INSTRUCTIONS TO FOLLOW >> Please give back the listing exactly, without any of its pictures.

DATASET ENTRIES START

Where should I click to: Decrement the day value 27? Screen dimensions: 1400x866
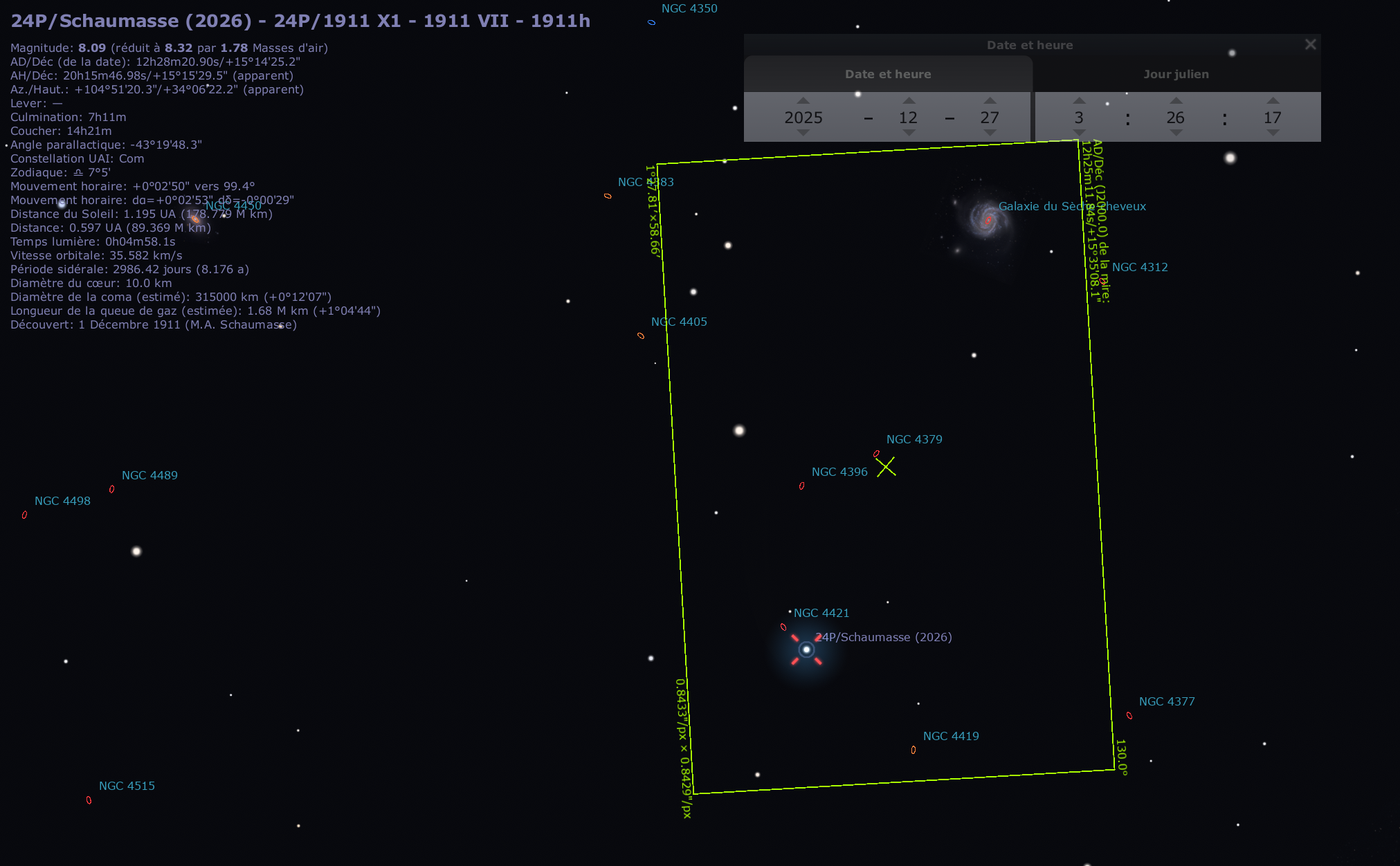(990, 133)
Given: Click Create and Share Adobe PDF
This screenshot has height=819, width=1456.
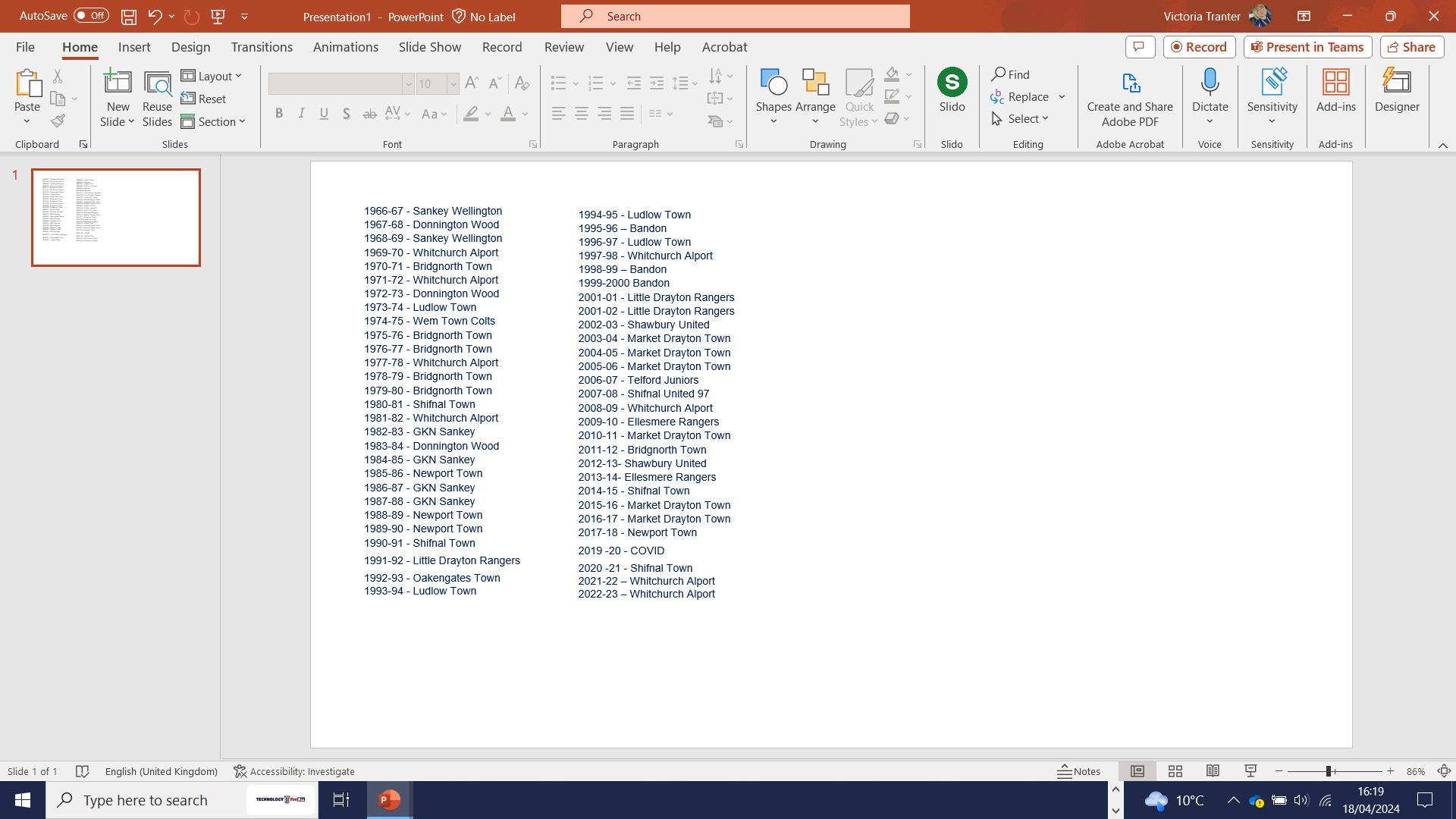Looking at the screenshot, I should (x=1129, y=99).
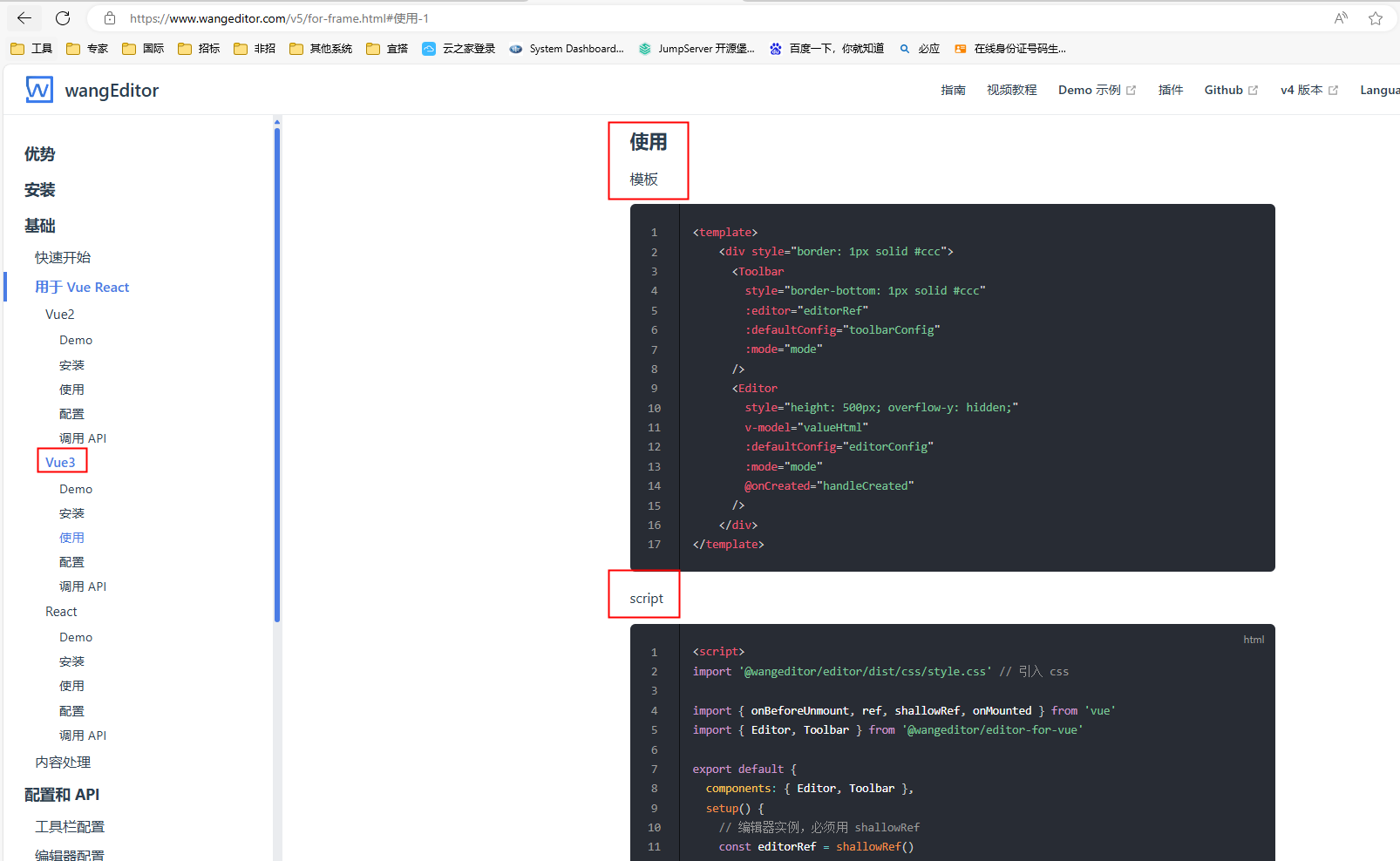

DATASET ENTRIES END

YOUR RESPONSE >>
Where should I click to: Decrement the day value 27? Screen dimensions: 1400x866
(990, 133)
Given: Click Create and Share Adobe PDF
This screenshot has height=819, width=1456.
Looking at the screenshot, I should (x=1129, y=99).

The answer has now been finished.